Weg von diesen Bildern der Zerstreuung und Verfrühung! Wir betreten ein anderes Feld. Hier sehen wir zwei Reihen von Kriegern. Es wird eine Schlacht aufgeführt. Freilich wird es dabei etwas heiß zugehen; vielleicht fliegen auch einige große und kleine Kugeln als Kopfnüsse herum. Ein entsetzliches Schauspiel für manche Menschen, die darin nur Rohheit und Gefahren sehen. Aber diese Kraftspiele sind mir zehntausendmal lieber, als die Spiele der Ofenhockerei und Verfrühung. Sie geben dem Kinde ein Bewußtsein seiner Kraft, und nur wer dieses Bewußtsein recht übt und wach erhält von Jugend auf, erlangt die schöne Mannestugend, welche man Muth nennt. Glaubt ihr denn, der Muth ließe sich befehlen? Nicht doch. Es giebt Menschen, die haben Mittel und Gewalt in den Händen, Ungeheueres zu leisten, und leisten doch Nichts, weil ihnen das Gefühl des Muthes abgeht. Man hat sie von Jugend auf geschnürt, gebiegelt und dresiirt, und jede Regung der Kraft beschnitten, was Wunder, wenn sie später geistig erlahmt sind. Die Gefühle, die in der Jugend genährt werden, das sind die Grund- und Bausteine zum spätern Charakter. Da seht Napoleon den Großen in der Militärschule zu Brienne. Die Kugeln von Schnee saußen ihm um den Kopf, er wankt nicht; und das unschuldige Spiel hat vielleicht nicht wenig dazu beigetragen, daß er später auch die bleiernen vertragen konnte.

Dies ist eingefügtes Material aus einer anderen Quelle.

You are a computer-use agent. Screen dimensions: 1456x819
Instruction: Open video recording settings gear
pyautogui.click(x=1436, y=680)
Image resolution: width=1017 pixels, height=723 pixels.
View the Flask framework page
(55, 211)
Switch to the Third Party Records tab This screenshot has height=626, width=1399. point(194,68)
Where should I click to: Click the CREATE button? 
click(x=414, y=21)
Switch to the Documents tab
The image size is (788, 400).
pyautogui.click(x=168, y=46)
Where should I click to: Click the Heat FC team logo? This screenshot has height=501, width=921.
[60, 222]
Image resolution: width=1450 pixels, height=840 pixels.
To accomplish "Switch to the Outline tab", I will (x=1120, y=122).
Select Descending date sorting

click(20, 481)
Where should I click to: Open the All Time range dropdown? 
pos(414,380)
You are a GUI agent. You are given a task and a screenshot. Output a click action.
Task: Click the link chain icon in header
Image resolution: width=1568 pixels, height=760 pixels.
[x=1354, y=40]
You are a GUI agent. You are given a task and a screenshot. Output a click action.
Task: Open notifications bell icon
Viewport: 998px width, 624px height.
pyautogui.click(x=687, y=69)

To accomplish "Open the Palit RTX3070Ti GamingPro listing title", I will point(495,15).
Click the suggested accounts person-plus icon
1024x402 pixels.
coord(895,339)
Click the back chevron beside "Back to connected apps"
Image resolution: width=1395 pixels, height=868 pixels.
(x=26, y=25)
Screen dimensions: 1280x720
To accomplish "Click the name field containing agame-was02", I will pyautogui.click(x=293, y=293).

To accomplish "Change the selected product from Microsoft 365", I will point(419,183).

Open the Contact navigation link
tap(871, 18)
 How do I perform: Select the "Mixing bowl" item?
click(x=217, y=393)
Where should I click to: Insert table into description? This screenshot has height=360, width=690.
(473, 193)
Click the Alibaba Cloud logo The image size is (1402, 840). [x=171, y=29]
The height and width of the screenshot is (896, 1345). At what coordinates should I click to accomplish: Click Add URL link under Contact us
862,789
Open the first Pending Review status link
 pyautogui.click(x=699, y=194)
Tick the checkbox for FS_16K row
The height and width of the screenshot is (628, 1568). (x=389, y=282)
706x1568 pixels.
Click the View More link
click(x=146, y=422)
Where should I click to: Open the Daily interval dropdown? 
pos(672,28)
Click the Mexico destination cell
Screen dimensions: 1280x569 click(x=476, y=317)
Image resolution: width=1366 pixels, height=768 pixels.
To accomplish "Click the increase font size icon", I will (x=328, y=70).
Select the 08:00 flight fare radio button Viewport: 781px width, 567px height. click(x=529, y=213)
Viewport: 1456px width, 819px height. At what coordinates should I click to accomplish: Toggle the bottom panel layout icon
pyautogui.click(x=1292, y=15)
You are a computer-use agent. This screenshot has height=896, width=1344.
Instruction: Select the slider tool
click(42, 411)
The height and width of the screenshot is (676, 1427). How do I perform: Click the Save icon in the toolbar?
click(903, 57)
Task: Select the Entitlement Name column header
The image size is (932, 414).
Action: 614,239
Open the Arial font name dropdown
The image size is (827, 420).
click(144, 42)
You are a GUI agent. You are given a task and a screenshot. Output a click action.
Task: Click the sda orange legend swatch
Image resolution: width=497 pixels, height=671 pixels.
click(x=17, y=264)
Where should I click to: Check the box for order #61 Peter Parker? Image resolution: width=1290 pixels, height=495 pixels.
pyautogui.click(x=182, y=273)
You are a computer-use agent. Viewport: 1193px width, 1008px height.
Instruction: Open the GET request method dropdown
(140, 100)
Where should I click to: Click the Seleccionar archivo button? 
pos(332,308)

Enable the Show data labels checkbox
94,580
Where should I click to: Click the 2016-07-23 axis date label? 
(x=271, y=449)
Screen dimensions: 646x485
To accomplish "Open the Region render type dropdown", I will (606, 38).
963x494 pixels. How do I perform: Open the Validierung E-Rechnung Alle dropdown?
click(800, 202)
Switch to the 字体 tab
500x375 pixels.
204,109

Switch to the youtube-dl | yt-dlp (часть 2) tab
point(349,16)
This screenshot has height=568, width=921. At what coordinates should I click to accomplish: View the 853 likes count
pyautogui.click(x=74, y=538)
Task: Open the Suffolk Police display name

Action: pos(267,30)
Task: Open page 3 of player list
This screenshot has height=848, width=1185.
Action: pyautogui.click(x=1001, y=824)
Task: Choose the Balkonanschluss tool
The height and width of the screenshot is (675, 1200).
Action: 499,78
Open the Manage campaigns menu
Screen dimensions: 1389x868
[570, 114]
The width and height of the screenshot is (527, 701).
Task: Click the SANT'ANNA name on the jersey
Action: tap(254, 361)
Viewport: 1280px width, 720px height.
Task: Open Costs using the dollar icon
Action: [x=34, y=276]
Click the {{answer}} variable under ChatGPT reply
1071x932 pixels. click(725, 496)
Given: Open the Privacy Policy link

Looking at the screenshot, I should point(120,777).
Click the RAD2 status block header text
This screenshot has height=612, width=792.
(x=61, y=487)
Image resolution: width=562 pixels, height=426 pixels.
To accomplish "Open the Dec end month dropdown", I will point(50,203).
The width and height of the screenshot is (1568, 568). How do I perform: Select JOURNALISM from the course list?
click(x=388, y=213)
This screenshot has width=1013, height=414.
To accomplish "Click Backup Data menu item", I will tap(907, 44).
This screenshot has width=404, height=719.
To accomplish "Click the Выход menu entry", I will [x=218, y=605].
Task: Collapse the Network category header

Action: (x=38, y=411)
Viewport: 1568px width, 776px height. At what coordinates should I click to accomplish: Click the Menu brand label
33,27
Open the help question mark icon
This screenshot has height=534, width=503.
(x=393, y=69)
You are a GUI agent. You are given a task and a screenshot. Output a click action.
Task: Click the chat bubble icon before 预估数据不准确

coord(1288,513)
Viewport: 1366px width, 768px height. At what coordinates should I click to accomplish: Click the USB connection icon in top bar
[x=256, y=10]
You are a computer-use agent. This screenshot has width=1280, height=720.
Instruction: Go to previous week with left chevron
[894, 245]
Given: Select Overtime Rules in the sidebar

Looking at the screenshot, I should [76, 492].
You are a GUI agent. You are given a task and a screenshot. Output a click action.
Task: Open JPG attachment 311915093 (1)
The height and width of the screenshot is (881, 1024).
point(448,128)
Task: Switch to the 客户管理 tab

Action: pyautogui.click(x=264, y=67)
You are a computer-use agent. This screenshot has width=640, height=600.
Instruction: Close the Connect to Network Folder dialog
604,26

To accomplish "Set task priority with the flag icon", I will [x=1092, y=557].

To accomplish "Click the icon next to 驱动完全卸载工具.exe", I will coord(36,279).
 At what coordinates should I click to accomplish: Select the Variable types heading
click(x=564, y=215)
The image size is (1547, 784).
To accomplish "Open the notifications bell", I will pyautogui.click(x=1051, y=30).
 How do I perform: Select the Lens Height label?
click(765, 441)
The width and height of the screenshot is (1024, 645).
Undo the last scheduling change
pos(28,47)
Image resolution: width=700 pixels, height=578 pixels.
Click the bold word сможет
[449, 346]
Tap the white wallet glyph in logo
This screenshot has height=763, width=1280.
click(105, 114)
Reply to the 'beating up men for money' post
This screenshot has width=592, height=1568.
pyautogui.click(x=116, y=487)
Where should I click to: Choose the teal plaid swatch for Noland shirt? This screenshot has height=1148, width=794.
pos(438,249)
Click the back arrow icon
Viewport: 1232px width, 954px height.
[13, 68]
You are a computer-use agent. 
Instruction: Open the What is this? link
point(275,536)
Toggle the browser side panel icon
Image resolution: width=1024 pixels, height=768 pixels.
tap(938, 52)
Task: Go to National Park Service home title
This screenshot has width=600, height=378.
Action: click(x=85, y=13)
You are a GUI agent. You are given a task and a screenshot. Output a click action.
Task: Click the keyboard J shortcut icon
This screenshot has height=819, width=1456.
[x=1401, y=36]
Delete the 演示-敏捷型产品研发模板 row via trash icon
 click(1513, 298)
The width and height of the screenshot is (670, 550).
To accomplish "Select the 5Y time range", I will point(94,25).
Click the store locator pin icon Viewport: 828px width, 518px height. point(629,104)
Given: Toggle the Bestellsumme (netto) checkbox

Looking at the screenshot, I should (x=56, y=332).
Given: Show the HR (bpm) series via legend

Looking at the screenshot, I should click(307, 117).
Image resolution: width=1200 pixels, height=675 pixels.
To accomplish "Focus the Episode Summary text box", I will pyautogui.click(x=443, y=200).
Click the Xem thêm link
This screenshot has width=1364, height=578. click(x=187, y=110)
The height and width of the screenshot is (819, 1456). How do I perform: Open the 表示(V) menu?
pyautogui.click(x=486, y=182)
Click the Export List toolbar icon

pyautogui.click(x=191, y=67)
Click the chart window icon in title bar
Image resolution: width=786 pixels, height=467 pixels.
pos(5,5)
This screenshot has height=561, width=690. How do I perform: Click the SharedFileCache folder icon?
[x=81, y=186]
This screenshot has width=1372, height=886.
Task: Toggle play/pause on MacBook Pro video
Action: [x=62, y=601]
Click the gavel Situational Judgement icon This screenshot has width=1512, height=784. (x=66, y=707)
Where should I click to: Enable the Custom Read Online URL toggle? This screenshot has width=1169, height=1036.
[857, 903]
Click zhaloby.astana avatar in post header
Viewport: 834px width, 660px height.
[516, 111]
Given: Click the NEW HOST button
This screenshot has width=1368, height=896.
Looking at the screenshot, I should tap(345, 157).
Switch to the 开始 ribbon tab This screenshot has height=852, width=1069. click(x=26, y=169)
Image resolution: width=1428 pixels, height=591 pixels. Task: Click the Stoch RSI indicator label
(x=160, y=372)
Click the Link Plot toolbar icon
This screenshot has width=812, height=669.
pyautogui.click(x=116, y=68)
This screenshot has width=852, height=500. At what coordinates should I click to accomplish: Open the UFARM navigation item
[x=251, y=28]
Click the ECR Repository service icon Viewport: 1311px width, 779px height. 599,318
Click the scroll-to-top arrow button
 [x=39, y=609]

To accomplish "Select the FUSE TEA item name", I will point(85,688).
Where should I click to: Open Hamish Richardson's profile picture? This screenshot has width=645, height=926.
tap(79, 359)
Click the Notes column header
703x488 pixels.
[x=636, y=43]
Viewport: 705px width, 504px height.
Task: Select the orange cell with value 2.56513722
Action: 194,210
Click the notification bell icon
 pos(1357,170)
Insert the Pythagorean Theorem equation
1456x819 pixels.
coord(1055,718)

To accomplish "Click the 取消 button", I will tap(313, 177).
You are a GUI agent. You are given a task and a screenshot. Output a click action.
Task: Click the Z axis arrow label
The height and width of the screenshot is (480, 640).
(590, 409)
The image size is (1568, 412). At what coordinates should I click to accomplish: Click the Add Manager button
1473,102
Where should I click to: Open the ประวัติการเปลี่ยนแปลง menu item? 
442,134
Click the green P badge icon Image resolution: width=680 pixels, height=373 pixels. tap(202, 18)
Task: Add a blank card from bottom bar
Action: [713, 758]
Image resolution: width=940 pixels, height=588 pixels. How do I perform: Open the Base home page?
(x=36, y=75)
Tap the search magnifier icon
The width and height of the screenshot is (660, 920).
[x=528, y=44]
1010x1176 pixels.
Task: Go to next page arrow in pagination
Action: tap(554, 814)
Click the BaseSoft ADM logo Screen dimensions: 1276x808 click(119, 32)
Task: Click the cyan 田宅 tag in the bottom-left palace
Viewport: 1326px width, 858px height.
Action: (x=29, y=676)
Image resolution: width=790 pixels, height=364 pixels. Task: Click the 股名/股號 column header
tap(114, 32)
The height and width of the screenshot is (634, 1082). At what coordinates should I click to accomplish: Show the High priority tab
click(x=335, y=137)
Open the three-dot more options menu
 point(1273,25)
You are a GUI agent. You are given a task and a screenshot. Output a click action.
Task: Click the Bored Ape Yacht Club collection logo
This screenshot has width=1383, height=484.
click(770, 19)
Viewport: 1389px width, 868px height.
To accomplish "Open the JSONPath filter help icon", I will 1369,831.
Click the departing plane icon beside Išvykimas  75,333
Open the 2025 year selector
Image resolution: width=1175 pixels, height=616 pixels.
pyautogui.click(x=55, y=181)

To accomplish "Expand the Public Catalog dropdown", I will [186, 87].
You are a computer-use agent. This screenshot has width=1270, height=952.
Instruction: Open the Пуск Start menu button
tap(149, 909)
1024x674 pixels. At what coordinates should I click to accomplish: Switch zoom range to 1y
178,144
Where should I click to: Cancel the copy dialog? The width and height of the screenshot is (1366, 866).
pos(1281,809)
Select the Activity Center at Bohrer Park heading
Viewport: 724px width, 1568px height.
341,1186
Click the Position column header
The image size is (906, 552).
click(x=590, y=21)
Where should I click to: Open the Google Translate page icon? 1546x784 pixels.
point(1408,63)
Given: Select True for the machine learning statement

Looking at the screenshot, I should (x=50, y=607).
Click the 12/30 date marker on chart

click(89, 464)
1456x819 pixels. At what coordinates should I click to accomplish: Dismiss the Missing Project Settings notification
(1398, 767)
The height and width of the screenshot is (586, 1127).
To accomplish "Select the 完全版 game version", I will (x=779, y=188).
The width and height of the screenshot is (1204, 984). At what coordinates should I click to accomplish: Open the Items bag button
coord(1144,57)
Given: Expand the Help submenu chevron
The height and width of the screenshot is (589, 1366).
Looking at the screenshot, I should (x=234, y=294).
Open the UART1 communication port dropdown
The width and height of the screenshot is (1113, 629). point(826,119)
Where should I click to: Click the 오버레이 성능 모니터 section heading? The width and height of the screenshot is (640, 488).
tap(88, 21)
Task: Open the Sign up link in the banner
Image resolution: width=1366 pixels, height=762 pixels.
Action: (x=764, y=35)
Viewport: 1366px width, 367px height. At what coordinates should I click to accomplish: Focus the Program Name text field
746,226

Kraftspiele sind für die Jugend eine Vorschule der Mannestugenden, und wenn dabei nicht der Anstand verletzt wird, oder böser Ernst sich einmischt, sind sie besser als träge Kopfhängerei. „Man bedenke nur,“ sagt Jean Paul, „daß die Jahre zwar das Licht vermehren, aber nicht die Kraft und daß man leichter dem Lebenspilger einen Wegweiser besoldet und mitgiebt, als ihm die Beine und Flügel, die man ihm wider das Verlaufen und Verfliegen abgesägt, wie einer Statue wieder restaurirt.“ Daß man diese Gefühle der Selbstständigkeit und des Muthes auch anders, wie z. B. durch’s Turnen, nähre, ist nur zum Theil wahr. Freilich stärkt das Turnen den Körper und somit auch den Geist, freilich macht es gewandt und giebt dann dem Geiste ein gewisses Vertrauen, aber die Fessel des Unterrichts, wie locker sie auch gezogen ist, beengt doch noch, und daher kann das Turnen die Wirkung nicht hervorbringen, die das freie, ungebundene Spiel hervorruft.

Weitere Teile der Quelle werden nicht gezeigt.